Amy Coburn, UNM architect/director, said the Frontier system was performing the way the university wanted. “We love the product,” she said. “It looks great.” Project Architect Vicente Castillo of Vigil & Associates said the Frontier system helped add “the defining element” of the interior space. “It provides a soft organic counterpoint to the hard-edged existing conditions of the building while delivering acoustic absorption,” he said. “It’s worked great for the application.”
Tom Gage, account manager for Autex North America, said the AIA award was important for the project overall and was especially pleasing for Autex. “We have a special focus on the education sector, with other schools using Frontier, but this is one of our bigger projects in recent times,” he said. “It required special design and customised engineering by the Autex team and we enjoyed the challenge. The result is very effective.”

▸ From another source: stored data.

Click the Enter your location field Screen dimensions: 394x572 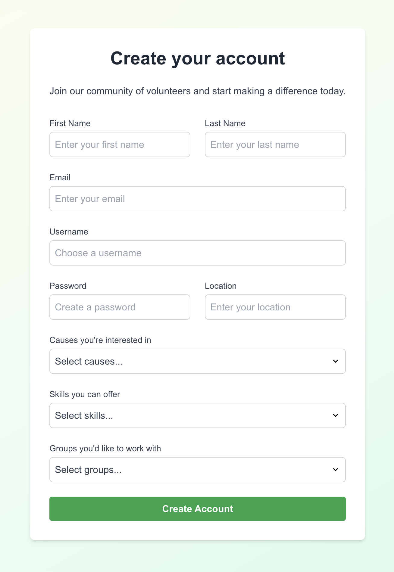(x=275, y=307)
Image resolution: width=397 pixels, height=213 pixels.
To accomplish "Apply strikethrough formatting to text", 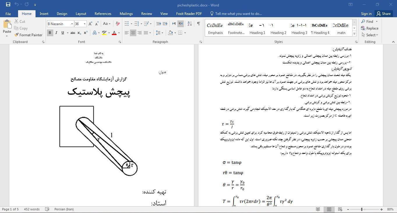I will click(x=73, y=33).
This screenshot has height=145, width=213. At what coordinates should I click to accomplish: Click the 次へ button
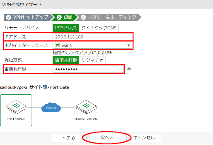point(106,138)
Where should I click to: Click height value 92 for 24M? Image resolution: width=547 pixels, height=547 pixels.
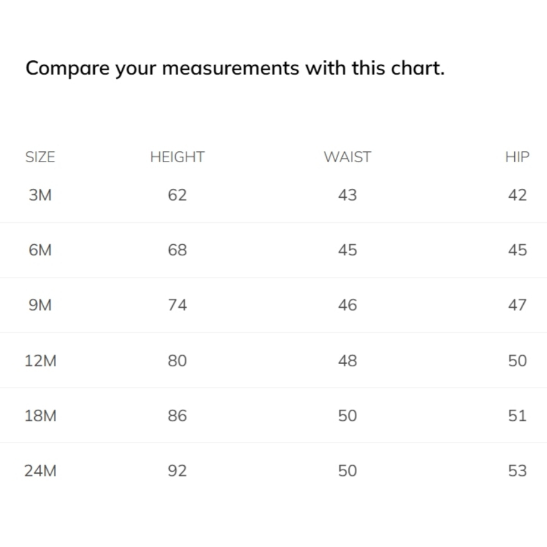tap(177, 470)
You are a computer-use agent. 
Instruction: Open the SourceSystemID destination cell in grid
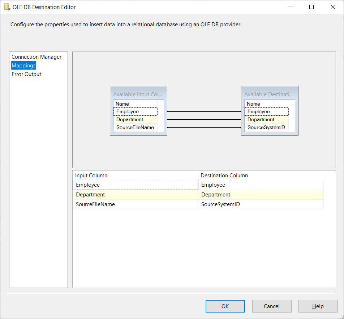coord(261,204)
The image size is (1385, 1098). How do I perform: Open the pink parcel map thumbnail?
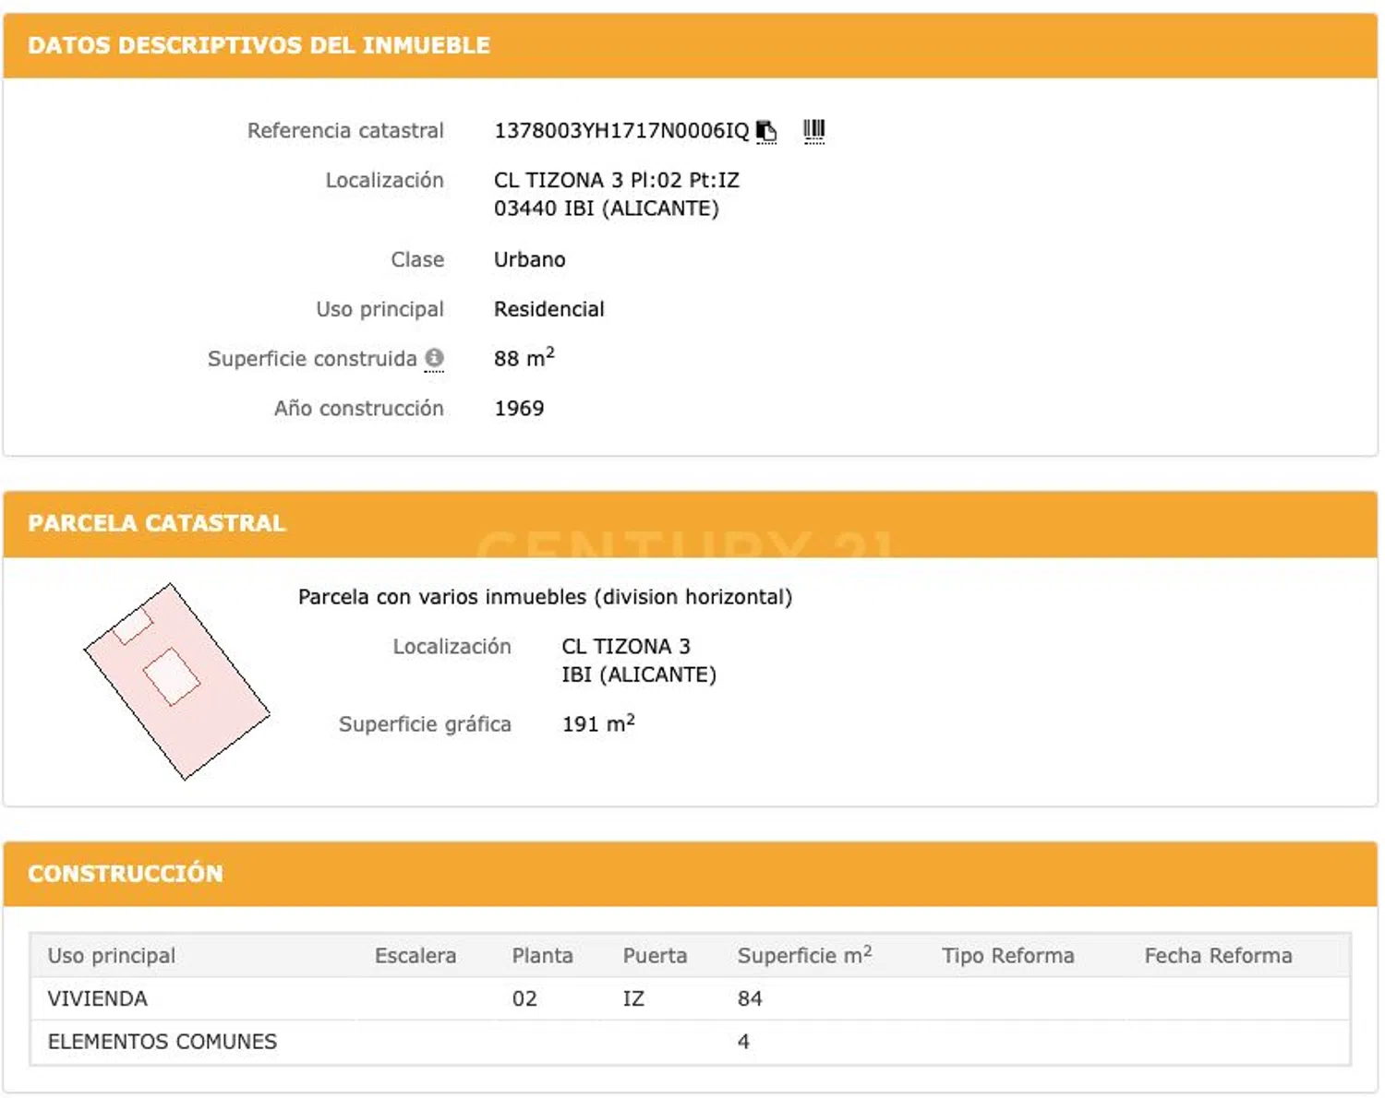[176, 681]
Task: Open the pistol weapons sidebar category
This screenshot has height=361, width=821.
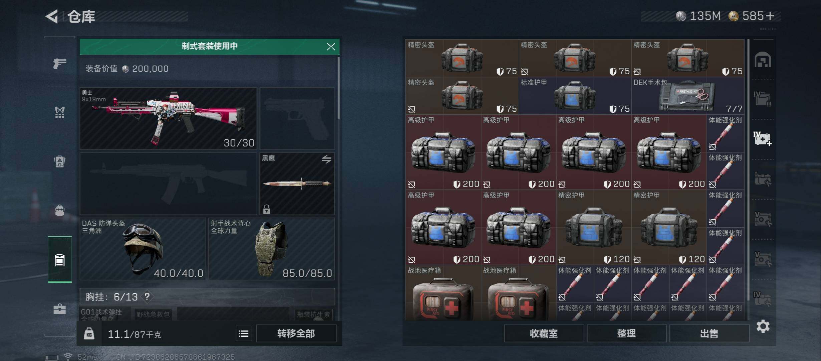Action: tap(59, 63)
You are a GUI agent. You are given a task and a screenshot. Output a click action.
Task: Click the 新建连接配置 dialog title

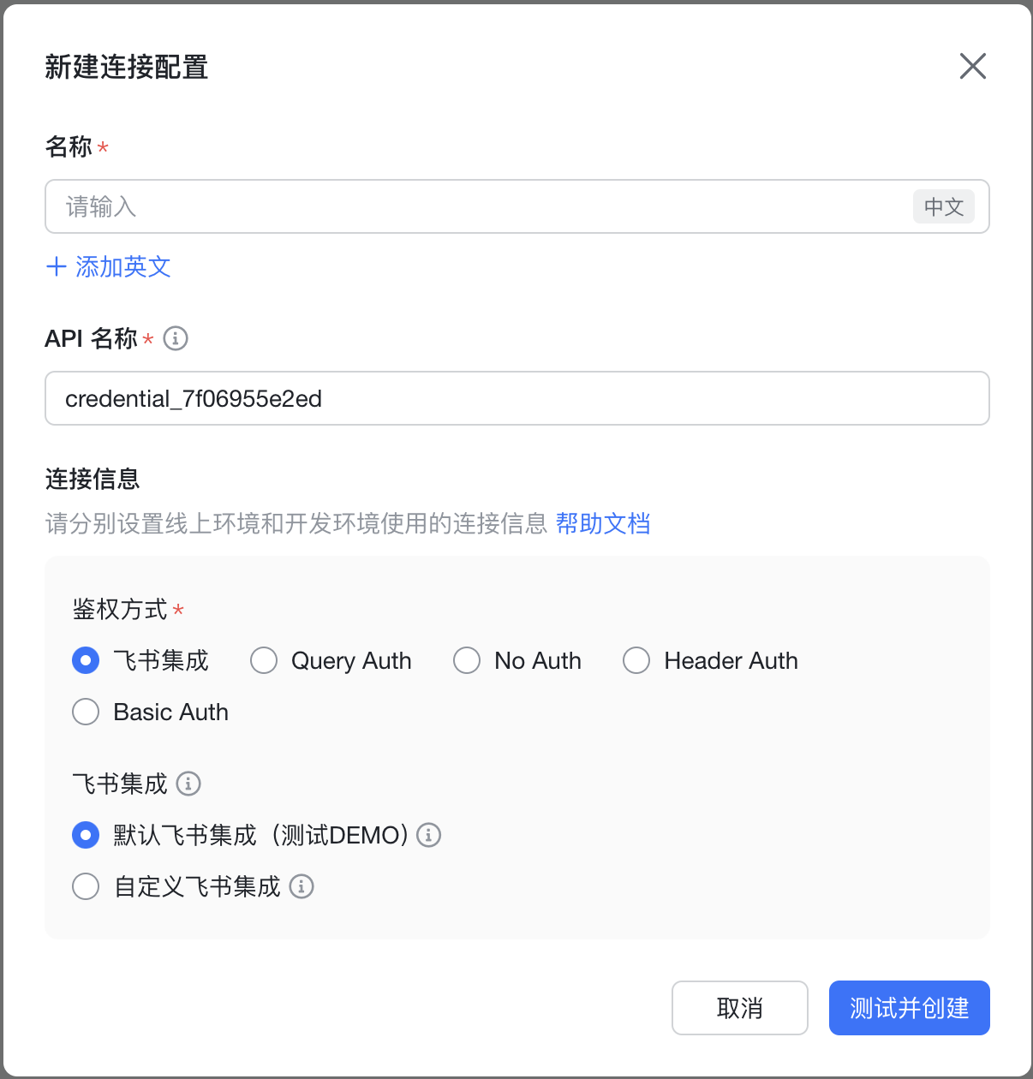pyautogui.click(x=127, y=67)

Faced with the need to cover changing ceiling levels, Autex designed and engineered a customised drop ceiling that set the acoustic fins at a 45-degree angle as they transition from the full height of the dining hall mezzanine down to single-story dining and amenity areas that surround the central atrium. To achieve the result, Eric Clifton of ESA Construction said his team used a temporary T-grid support system and jigs to align the acoustic fins along the curve and he was happy with the result. The design also calls for the ceiling-mounted acoustic fins to extend in horizontal wave patterns into the atrium area to enhance the system’s integration into the overall scheme.